PAGE EXTRACT
Saturday, May 14, 2011

Belated Thoughts on an Early Exit

In the final 29 minutes of their next-to-last game of the 2011 season, the Boston Celtics scored 37 points. In the final 4:29 of their last game, the Boston Celtics scored no points at all.

So can we please, please, please stop hearing about Kendrick Perkins? Granting that the Celtics would be marginally better with him then without him, are there any sentient carbon-based life forms that think Perk could have addressed the problem indicated in the first paragraph of this post?

I (and many others) underestimated the Miami Heat because I (we) did not give them enough credit for their defense. Won't make that mistake again. But scoring collapses of the magnitude suffered by the Celtics are always murder-suicide pacts. The Celtics could neither execute their half-court offense (see end of regulation, Game Four) nor could their Hall of Famers create individual scores when the Heat asserted themselves down the stretch.

EXTRACTED MATERIAL

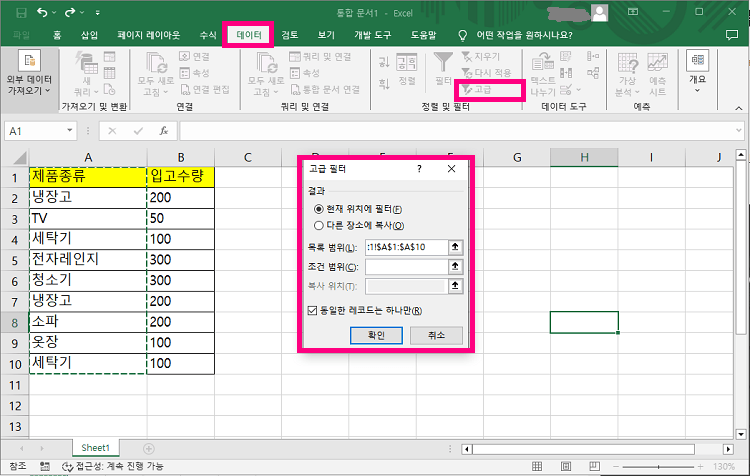Click the save icon in title bar
Image resolution: width=750 pixels, height=476 pixels.
(16, 12)
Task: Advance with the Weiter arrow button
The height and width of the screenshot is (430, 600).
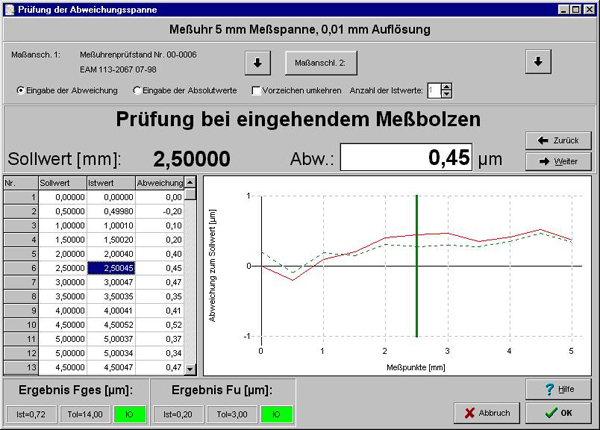Action: click(x=558, y=161)
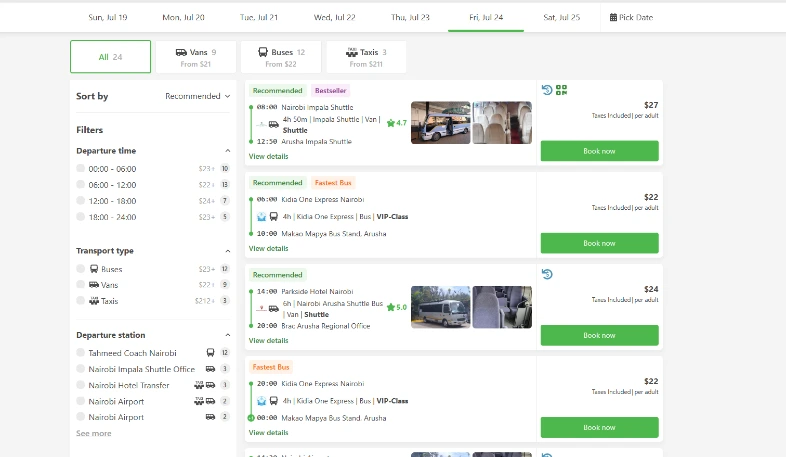Book the $27 Impala Shuttle trip

coord(599,151)
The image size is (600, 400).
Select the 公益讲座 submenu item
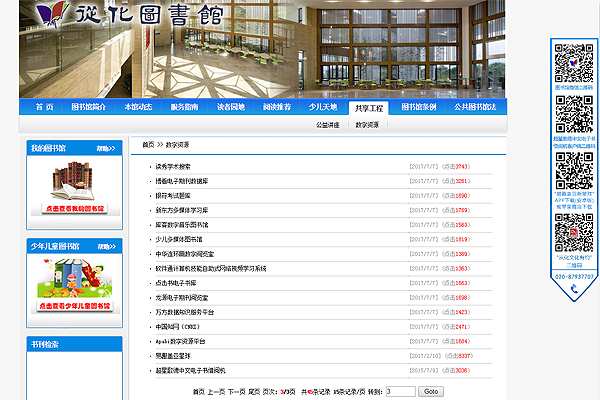tap(328, 125)
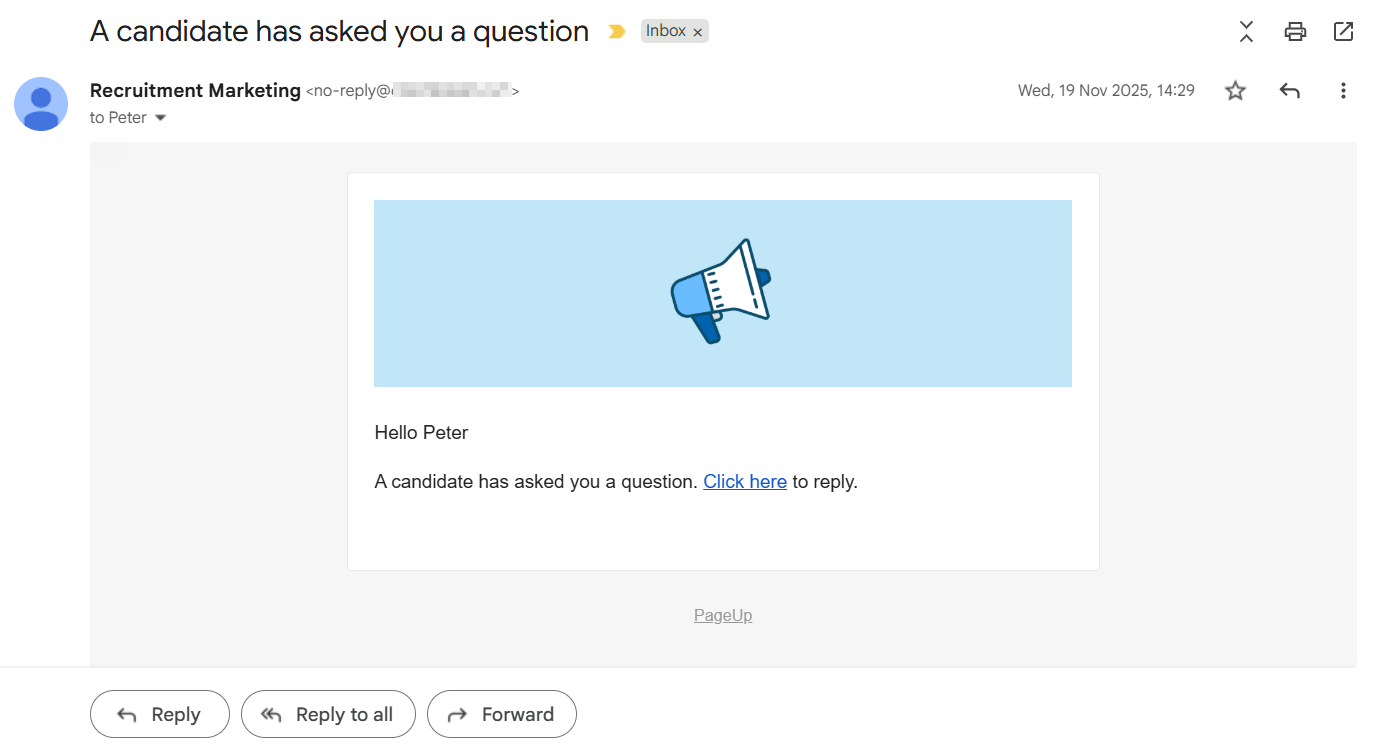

WHAT TO DO
1) In the post on the Celtics' early exit, what did the writer fail to give the Miami Heat enough credit for?
2) Carry on the post about the Celtics' early exit, starting right after its last sentence.
The records have no connection to the text about the Celtics.

RESULTS BY TASK
1) Their defense.

2)
Well, the Hall of Famers are getting old. And Rajon Rondo was playing with one arm. But we know for sure that the Hall of Famers will continue to get old, and it is foolish in the extreme not to expect that an NBA team will reach the playoffs without at least one important starter either out with or limited by an injury.

The Celtics WILL reach the playoffs next year, if there is a next year in the NBA. If Danny Ainge does nothing at all this summer, the Celts will win 50 plus games and the Atlantic Division. It is a rule of both international relations and sports that great powers in decline take longer to decline than most folks expect. Look West and gaze upon the Dallas Mavericks, a power considered washed up by one and all is doing quite nicely, thank you, in 2011.

So the "doom is nigh" riff on the Celts strikes me as premature. Apparently it struck Doc Rivers the same way. While I do not subscribe to the theory that Rivers' presence as coach will make free agents eager to enlist with the Boston franchise (players influence other players, and pretty much no one else does), I do not think Rivers would have re-enlisted himself if he thought he was signing up for a five-year waterslide ride at the Lottery Land theme park.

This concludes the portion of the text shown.